QUESTION: I’m finally starting to implement DWS in my classroom and I’m really loving it. I made some great posters to help the kids and it’s going well. However I’m having a hard time helping the kids come up with strategies to avoid misbehaving. The biggest problem we have is talking when they’re not supposed to. We go through the questions about what level that behavior is and whether it’s appropriate, which they are able to answer just fine. But when I ask them what can they do next time (or when they need to list strategies on their reflection sheets), all they ever say is “don’t talk”, or “ignore others.” What can I suggest to these kids to help them stop talking? Thanks!
“Don’t talk” and “ignore others” are not procedures. Have them create and practice a procedure(s) by working in small groups.
The assignment is, “Your neighbor is talking and it is getting in the way of your learning. What procedure can your group come up with that you can use to remind the person that the person is letting an impulse direct that person’s behavior? What can we do to GENTLY REMIND the person to self-reflect?”
Each group will come up with some procedure. You can have the groups share.
Here is what you have done: (1) You have empowered the group. If someone is talking when the person should not be, you now EXPECT the group/class to handle the situation.

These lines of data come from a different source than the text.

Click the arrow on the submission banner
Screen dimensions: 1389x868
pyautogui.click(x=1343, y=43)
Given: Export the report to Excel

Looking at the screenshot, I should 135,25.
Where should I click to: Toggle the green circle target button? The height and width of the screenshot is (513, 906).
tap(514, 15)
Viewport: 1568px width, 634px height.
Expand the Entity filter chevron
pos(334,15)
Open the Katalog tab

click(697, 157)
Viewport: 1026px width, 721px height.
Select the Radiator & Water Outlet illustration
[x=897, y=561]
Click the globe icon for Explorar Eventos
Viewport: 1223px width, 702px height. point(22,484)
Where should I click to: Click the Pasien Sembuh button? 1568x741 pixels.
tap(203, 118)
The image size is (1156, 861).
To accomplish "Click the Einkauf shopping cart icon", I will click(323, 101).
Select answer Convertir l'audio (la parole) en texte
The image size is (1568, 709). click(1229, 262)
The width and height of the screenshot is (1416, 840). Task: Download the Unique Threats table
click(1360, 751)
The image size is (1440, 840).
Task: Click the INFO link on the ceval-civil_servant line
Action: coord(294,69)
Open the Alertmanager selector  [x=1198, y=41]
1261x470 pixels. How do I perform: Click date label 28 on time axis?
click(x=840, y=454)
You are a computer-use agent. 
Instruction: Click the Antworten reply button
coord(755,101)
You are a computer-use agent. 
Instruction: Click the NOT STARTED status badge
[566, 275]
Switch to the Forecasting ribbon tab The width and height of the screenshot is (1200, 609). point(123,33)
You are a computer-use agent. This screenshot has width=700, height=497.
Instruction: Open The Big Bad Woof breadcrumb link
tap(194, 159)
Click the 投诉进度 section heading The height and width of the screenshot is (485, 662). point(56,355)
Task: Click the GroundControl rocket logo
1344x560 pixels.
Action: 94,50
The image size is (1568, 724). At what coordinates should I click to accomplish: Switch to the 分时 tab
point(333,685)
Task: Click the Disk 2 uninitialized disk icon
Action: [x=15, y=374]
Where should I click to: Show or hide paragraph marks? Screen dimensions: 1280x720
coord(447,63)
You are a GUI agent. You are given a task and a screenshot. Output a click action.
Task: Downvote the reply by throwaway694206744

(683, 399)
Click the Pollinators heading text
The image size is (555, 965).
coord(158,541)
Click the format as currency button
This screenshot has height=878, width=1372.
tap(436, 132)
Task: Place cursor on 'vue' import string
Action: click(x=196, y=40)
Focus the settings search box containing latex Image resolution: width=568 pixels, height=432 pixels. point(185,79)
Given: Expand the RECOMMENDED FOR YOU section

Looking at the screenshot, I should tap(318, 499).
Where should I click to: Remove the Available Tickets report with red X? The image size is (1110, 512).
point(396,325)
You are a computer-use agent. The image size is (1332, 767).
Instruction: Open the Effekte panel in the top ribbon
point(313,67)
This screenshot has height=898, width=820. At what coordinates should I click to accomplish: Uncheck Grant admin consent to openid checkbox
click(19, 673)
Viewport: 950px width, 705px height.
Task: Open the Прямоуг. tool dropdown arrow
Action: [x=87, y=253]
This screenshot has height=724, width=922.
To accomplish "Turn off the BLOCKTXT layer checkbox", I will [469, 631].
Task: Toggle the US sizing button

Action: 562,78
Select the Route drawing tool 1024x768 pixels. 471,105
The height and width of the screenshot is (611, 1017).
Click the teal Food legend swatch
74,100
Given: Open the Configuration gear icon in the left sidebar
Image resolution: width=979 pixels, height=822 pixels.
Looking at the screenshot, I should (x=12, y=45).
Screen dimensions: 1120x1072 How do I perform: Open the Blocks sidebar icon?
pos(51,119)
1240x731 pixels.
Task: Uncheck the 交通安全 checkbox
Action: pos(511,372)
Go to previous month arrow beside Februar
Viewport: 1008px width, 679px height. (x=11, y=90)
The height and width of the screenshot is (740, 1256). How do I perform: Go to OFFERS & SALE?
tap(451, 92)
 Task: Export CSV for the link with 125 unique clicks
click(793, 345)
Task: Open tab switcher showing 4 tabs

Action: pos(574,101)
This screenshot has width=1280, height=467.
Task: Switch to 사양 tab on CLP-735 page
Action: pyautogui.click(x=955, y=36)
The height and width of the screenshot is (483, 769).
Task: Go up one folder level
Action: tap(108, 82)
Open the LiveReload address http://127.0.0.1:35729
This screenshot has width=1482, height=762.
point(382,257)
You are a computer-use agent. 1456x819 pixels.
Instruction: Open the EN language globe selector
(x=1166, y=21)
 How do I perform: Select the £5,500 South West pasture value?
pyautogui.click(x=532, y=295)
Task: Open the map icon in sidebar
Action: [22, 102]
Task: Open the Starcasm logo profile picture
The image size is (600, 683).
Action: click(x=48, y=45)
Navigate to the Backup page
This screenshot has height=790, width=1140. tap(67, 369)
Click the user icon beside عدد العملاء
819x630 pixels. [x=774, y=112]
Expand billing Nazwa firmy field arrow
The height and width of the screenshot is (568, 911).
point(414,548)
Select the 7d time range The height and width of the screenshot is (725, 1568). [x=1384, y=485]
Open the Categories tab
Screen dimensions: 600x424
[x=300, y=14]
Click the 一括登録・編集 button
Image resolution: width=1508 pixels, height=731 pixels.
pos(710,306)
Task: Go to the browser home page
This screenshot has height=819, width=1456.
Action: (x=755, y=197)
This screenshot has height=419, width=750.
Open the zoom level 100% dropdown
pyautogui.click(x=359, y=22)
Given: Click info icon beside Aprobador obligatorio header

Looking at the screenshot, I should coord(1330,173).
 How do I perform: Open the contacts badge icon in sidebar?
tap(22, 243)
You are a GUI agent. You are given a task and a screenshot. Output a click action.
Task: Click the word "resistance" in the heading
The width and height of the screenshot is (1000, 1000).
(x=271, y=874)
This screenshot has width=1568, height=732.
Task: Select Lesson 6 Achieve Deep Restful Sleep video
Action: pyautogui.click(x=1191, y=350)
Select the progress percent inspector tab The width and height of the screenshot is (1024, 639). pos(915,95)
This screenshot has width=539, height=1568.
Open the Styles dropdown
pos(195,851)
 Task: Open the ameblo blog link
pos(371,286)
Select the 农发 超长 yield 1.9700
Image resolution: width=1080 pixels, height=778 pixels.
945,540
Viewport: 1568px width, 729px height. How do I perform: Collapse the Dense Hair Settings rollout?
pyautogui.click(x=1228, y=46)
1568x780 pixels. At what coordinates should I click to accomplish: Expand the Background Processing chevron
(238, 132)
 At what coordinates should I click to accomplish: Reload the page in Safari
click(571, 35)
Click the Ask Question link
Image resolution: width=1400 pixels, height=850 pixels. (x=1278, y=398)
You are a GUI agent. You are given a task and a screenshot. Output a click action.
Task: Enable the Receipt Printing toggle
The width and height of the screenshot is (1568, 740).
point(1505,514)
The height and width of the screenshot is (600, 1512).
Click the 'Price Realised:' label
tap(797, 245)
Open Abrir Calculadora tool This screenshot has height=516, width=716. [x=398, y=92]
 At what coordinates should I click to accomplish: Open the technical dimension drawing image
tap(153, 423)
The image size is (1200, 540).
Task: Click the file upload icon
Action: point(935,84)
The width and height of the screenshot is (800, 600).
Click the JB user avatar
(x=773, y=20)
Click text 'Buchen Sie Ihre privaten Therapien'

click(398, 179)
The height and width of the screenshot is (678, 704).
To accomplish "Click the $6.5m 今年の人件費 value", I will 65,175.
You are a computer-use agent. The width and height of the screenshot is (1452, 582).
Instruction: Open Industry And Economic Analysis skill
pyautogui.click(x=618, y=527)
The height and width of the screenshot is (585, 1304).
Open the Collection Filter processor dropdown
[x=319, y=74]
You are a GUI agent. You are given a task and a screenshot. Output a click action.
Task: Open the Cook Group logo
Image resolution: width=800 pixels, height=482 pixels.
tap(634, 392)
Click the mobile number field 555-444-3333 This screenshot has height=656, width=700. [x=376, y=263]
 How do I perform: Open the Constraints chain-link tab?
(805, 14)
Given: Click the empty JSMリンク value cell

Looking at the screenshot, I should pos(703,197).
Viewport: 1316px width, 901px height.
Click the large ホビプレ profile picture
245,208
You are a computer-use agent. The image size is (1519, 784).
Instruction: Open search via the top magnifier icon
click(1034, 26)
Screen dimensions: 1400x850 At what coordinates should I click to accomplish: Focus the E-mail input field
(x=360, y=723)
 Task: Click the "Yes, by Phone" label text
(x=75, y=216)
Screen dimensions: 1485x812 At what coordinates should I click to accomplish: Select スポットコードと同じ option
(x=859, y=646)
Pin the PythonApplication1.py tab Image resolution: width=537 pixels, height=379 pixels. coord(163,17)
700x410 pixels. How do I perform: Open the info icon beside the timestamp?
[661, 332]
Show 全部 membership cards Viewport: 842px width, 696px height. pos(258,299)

In other words, you have placed the responsibility on the students, where it belongs. The problem/challenge is now theirs. (2) You have had the students create a procedure that will help redirect impulsive behaviors. (3) You were positive by replacing a negative (“Don’t talk” and “ignore others”) with something positive—a specific procedure they can use.
REMEMBER: It is simply not realistic to expect young people to learn a procedure and then continually remember to use it. To be successful, the teacher must be consistent by reinforcement and practice.